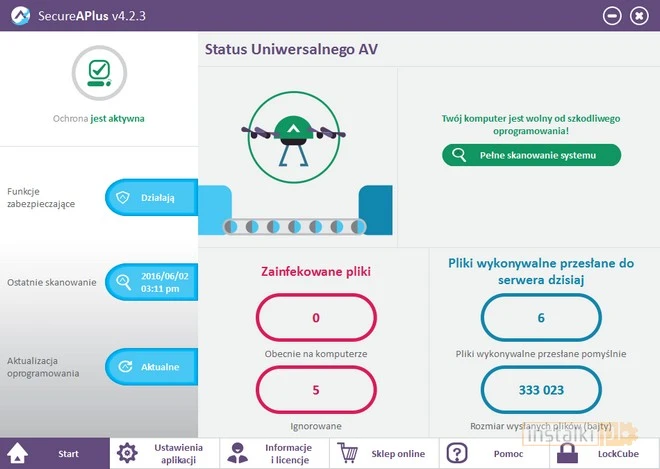Click the ignored files count showing 5
Viewport: 660px width, 469px height.
(316, 390)
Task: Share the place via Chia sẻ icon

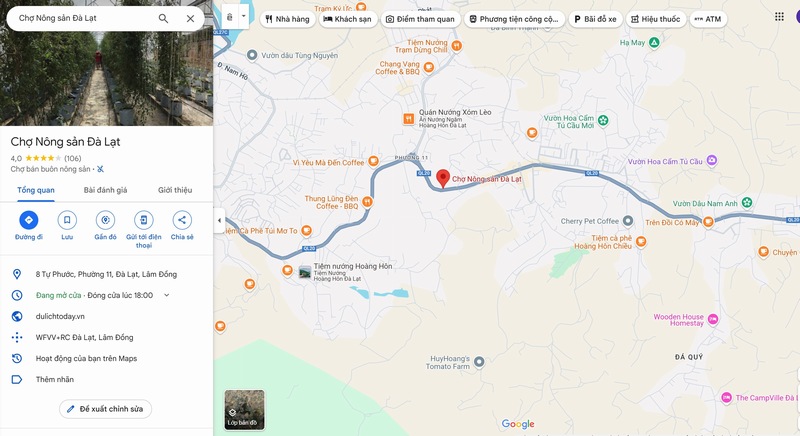Action: tap(182, 220)
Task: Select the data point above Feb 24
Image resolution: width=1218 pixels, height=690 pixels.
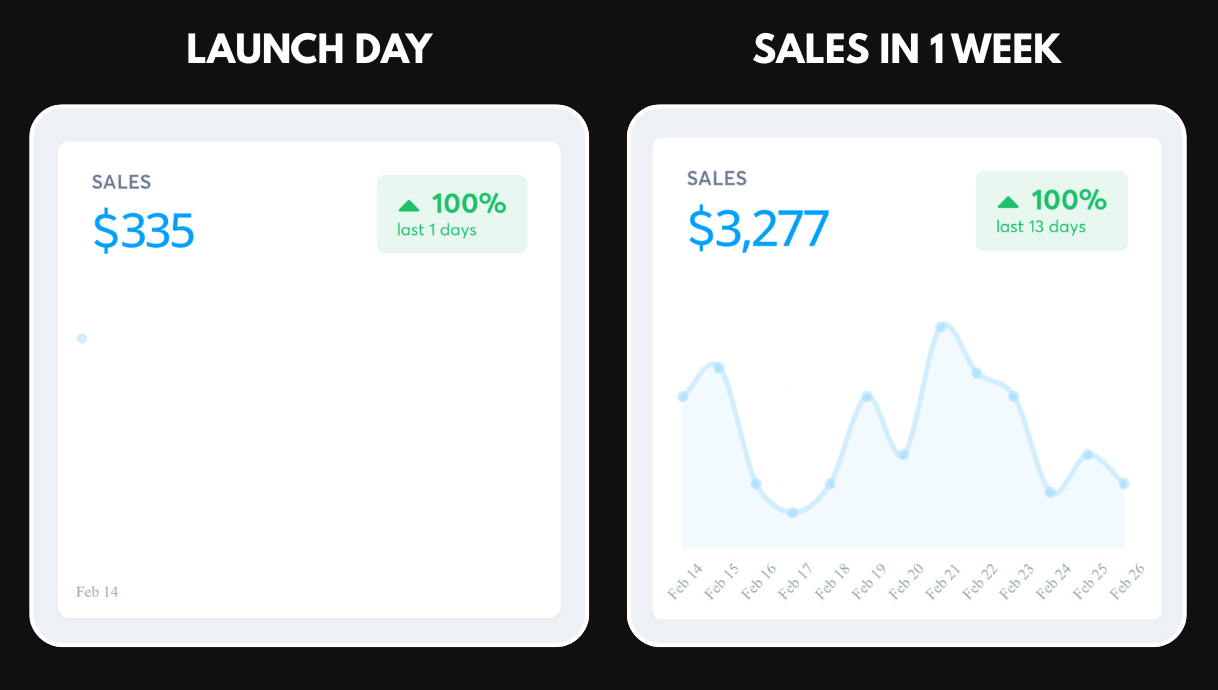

==*==

Task description >>
If a line falls between the one containing "Task: Share the place via Chia sẻ icon" and the last line of the records above, inclusive, restate it exactly; leave out the pictures and everything else.

Exercise response >>
Task: Share the place via Chia sẻ icon

Action: tap(182, 220)
Task: Select the data point above Feb 24
Image resolution: width=1218 pixels, height=690 pixels.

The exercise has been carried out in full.